* _Tâches de l'exercice_:
- 1) Traduisez en anglais cette phrase du texte sur le commerce de l’ivoire : « Le 16 mai 2017, la Commission Européenne a publié une communication faisant état de la nécessaire interdiction du commerce de l’ivoire d’éléphant. »
- 2) Recopiez le texte sur le commerce de l’ivoire de « Sur le plan » jusqu’à « des trois Annexes. » inclus, en substituant « clé de voûte » à « pierre angulaire ».

Le 16 mai 2017, la Commission Européenne a publié une communication faisant état de la nécessaire interdiction du commerce de l’ivoire d’éléphant. Si ce document n’a que valeur de Soft Law, il demeure important en ce qu’il fixe les orientations européennes en la matière, et témoigne de la prise de conscience de l’ampleur du braconnage, et de la participation éventuelle du marché européen à l’alimentation du marché illégal de produits dérivés d’espèces protégées.

Les instruments internationaux de règlementation du commerce d’espèces protégées

Sur le plan international, c’est la Convention signée à Washington en 1973 dite CITES (Convention on International Trade of Endangered Species) qui constitue la pierre angulaire de la règlementation du commerce international d’espèces protégées. Cette Convention Internationale entrée en vigueur en 1975 a pour objet de règlementer l’importation, l’exportation, la réexportation ou l’introduction d’espèces de faune et de flore sauvages de manière plus ou moins stricte selon que ces taxons se trouvent référencés dans l’une des trois Annexes.

* _Données fournies_:
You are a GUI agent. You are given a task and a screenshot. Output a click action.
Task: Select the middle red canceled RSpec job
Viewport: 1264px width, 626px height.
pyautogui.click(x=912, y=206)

* _Réponses complètes_:
- 1) On May 16, 2017, the European Commission published a communication stating the necessity of banning the trade in elephant ivory.

- 2)
Sur le plan international, c’est la Convention signée à Washington en 1973 dite CITES (Convention on International Trade of Endangered Species) qui constitue la clé de voûte de la règlementation du commerce international d’espèces protégées. Cette Convention Internationale entrée en vigueur en 1975 a pour objet de règlementer l’importation, l’exportation, la réexportation ou l’introduction d’espèces de faune et de flore sauvages de manière plus ou moins stricte selon que ces taxons se trouvent référencés dans l’une des trois Annexes.